フェラーリ陣営「レッドブルの後塵を拝している」は本当か? 角田裕毅の調子は? F1開幕直前ライバル同士は「実力を見せず」腹の探り合い

  • 米家峰起●取材・文 text by Yoneya Mineoki
  • photo by BOOZY

 2023年の開幕を直前に控え、バーレーンで行なわれた3日間の合同テストは、いまだかつてない濃厚な内容となった。

 すでに昨年より1.4秒も速いタイムを記録し、フロア規制強化でルール上は遅くなっているにもかかわらず、マシンはこの1年で大幅に進化していた。

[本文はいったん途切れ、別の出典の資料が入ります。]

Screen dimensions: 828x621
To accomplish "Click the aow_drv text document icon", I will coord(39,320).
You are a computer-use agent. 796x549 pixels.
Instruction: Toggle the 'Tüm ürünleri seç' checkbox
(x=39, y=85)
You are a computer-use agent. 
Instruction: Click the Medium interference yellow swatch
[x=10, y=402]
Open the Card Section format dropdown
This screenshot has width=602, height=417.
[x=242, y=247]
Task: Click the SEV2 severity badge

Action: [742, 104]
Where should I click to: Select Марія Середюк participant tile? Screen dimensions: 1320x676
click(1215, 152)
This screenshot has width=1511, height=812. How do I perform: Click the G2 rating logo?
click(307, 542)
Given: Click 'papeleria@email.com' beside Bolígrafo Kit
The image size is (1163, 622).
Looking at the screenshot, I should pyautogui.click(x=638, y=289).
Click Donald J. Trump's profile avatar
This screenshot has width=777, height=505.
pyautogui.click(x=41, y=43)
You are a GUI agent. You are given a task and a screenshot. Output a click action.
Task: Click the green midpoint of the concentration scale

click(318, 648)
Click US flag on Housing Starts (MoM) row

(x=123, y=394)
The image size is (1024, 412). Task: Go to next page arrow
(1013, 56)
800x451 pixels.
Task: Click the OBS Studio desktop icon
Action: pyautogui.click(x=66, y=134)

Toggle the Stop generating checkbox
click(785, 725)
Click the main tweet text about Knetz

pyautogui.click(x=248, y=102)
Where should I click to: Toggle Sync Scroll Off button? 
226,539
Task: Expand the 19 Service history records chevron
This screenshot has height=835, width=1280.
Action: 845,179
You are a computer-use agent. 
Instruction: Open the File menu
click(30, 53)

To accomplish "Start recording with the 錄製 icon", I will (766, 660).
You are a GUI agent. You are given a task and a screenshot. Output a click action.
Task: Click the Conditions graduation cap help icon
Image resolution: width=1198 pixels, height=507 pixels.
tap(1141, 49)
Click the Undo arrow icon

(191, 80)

ペレス(左)とフェルスタッペン(右)はコンビ3年目ペレス(左)とフェルスタッペン(右)はコンビ3年目この記事に関連する写真を見る それだけでなく、開幕前のテストがわずか3日間しかないとあって、多くのチームが7レース分にあたる400周以上を走り込んだ。大きなトラブルもほとんどなく、ほとんど赤旗を目にすることがなかったのも印象的だった。

 そこに漂っていたのは、例年のテストのような緊張感ではなく、ただひたすら淡々と走行を重ね、予定していたプログラムをこなす姿であった。それは予定調和のようにすら見えた。

 セットアップ作業は、データさえあればシミュレーション技術でできる。しかし、走行距離を稼いでデータを収集すること、そして実際の激しい前後Gや暑さのなかでしかわからない細かなトラブル出しは、テストの実走でしかできない。

 だからセットアップ作業もそこそこに、どのチームもレースシミュレーションを次々と敢行していった。予選シミュレーションも行なった。その結果が、この周回数と速さだ。

 まさにF1の実力をまざまざと見せつけられたテストだった。

 そんななかでトップタイムを記録したのは、やはり王者レッドブルだ。マシンは昨年からの正常進化型であり、挙動も初日から極めてスムーズだった。

「空力は見てのとおり、大きくは変えていない正常進化型だ。しかし、サスペンションは前後とも変わっている。そして昨年の課題だった重量も大きく削減した。もちろん最低重量は下回っているよ、大幅にね(笑)」

 テクニカルディレクターのピエール・ヴァシェがそう説明するように、RB19には派手さはないが、速さがある。昨年型の「ストレートの速さ」という美点を維持しつつ、重量を削減したことで、コーナリング性能もさらに向上している。